DIRECTION A |
Copy the rows word for word, starting at the row that contains "Join + Give (797, 96)" and ending at the row that contains "Summary (230, 225)".
::::::
[prev in list] [next in list] [prev in thread] [next in thread] 

List:       avro-user
Subject:    Re: avro BinaryDecoder bug ?
From:       Yang <teddyyyy123 () gmail ! com>
Date:       2011-09-01 1:57:06
Message-ID: CAAnh3_9Hqy8-oT4etSbnkVMG6tAB75wZSYUF1LUJ-Nhy3gx7rQ () mail ! gmail ! com
[Download RAW message or body]

yes https://issues.apache.org/jira/browse/AVRO-882

On Wed, Aug 31, 2011 at 6:52 PM, Scott Carey <scottcarey@apache.org> wrote:

> Looks like a bug to me.
>
> Can you file a JIRA ticket?
>
> Thanks!
>
> On 8/29/11 1:24 PM, "Yang" <teddyyyy123@gmail.com> wrote:
>
> >if I read on a empty file with BinaryDecoder, I get EOF, good,
> >
> >but with the current code, if I read it again with the same decoder, I
> >get a IndexOutofBoundException, not EOF.
> >
> >it seems that always giving EOF should be a more desirable behavior.
::::::
DIRECTION B |
In the mailing list post about the BinaryDecoder, what exception comes up when the same decoder reads the empty file a second time?

[Extracted data entries]
::::::
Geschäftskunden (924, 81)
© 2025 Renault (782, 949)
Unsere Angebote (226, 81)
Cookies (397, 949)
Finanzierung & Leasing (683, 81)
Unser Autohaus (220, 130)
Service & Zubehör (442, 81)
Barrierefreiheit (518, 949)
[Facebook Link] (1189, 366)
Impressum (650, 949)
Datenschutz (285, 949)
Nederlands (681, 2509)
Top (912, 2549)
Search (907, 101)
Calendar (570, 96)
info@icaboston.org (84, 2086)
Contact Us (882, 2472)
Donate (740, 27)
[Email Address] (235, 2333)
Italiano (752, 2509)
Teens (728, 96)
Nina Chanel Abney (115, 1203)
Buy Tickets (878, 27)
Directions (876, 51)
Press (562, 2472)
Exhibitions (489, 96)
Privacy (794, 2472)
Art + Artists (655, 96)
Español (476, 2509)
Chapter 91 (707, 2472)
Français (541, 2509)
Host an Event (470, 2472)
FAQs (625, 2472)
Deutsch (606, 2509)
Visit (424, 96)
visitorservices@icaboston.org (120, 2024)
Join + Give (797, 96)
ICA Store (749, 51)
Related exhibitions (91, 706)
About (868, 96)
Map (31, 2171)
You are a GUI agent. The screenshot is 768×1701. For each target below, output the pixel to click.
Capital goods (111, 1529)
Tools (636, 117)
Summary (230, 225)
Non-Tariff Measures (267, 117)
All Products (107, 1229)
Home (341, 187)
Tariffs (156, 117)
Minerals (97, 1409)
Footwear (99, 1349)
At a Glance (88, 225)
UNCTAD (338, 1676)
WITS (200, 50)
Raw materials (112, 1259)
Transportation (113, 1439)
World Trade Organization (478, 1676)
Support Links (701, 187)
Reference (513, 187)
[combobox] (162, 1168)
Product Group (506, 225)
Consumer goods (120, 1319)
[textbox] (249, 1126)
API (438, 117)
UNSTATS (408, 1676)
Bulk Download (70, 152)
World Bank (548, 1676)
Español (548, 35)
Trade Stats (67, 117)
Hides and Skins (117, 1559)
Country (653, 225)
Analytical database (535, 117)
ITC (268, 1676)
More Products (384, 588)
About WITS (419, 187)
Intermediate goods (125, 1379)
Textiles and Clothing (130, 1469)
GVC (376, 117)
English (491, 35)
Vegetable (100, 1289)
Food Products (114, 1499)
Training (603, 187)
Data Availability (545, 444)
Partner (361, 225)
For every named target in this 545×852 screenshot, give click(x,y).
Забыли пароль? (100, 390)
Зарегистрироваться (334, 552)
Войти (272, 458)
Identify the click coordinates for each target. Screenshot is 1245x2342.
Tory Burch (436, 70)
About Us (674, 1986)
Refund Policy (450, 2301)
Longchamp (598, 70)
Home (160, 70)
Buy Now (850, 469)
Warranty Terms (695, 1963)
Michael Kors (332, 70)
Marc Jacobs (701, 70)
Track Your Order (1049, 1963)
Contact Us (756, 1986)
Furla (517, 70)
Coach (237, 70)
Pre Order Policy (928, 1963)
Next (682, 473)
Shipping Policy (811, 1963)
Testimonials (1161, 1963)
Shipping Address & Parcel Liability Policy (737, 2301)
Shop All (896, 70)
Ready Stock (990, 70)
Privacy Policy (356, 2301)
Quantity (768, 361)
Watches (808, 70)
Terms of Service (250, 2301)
::::::
TASK RESULT A |
Join + Give (797, 96)
ICA Store (749, 51)
Related exhibitions (91, 706)
About (868, 96)
Map (31, 2171)
You are a GUI agent. The screenshot is 768×1701. For each target below, output the pixel to click.
Capital goods (111, 1529)
Tools (636, 117)
Summary (230, 225)

TASK RESULT B |
An IndexOutofBoundException.